И тут враз стало тихо. Тишина заполнила всё беззвездное небо, будто невидимая вата укутала долину. Тогда, подождав еще немножко, громко зевнув, он сказал:
– Ну, ступай до хаты.
…Тихо за окнами и сейчас. Почему же они сидят молча и только раз от разу вздыхают? Но вот кто-то из них оглядывается на темное окно, прислушивается. Отчетливей затикали в углу под иконой, будто расщелкивая кожурки секунд, настенные ходики, подгоняемые тяжелыми гирьками. Все в комнате как-то разом опомнились, стряхивают с подолов сор на пол, замирают. Только бабушка шелестит веником, чтобы собрать в совок горку мусора и высыпать в печное остывшее нутро. А потом снова садится рядом со всеми. И уже не лузгает никто.
Прислушиваюсь и я. Нет, ничего за окнами не слышно. Совсем ничего.
Но кто-то из них шепчет, и мне кажется, это бабушкин голос:
– Ша, дивчата… нэначе… наши йдуть.
Кто идет? Никто там не идет.
Но они почему-то сидят все вместе и молчат.

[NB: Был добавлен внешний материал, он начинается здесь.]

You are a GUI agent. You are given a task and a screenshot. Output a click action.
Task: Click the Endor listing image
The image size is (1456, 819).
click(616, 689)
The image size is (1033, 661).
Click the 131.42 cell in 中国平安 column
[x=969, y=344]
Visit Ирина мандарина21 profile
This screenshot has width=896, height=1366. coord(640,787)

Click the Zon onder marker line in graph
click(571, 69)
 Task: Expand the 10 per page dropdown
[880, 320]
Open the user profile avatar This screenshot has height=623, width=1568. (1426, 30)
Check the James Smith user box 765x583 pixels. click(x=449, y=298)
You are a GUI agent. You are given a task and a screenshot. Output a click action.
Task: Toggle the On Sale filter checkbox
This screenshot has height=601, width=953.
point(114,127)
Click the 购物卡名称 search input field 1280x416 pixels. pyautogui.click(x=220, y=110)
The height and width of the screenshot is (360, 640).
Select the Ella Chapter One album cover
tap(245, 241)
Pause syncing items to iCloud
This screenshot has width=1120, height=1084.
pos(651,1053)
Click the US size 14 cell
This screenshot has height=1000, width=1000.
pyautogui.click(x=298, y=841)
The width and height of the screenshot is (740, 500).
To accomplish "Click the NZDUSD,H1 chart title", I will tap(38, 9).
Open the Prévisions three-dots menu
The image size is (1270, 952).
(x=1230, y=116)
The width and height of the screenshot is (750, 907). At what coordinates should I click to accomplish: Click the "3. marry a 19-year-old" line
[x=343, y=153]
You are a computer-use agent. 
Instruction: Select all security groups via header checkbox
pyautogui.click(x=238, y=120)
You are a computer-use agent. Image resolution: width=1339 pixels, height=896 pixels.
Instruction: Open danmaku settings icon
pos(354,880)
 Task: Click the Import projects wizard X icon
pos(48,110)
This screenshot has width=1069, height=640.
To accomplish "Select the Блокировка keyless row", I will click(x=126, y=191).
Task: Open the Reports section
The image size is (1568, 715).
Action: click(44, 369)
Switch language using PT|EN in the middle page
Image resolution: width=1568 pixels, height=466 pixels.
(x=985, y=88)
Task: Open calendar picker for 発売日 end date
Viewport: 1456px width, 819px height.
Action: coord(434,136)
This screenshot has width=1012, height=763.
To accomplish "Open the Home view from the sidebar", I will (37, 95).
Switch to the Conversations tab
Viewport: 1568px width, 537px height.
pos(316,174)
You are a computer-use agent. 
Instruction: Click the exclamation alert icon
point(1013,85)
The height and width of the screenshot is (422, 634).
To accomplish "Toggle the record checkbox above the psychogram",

Я забираюсь с головой под тулупчик и быстро забываюсь в его мягкой, теплой темени…
Наши йдуть. Седой
Но утром озадачивает меня присутствие в хате каких-то еще людей. По привычке, выглядываю в щелку и вижу: они тоже в военной форме. Но не такой, как у немцев или у румын. И говорят вроде бы на понятном языке, какой я уже слышал от деда Захара, когда он рассказывал нам с Тамаркой про «белку и свисток». Или на разных папиных и маминых пластинках слышал. Значит, эти и есть наши?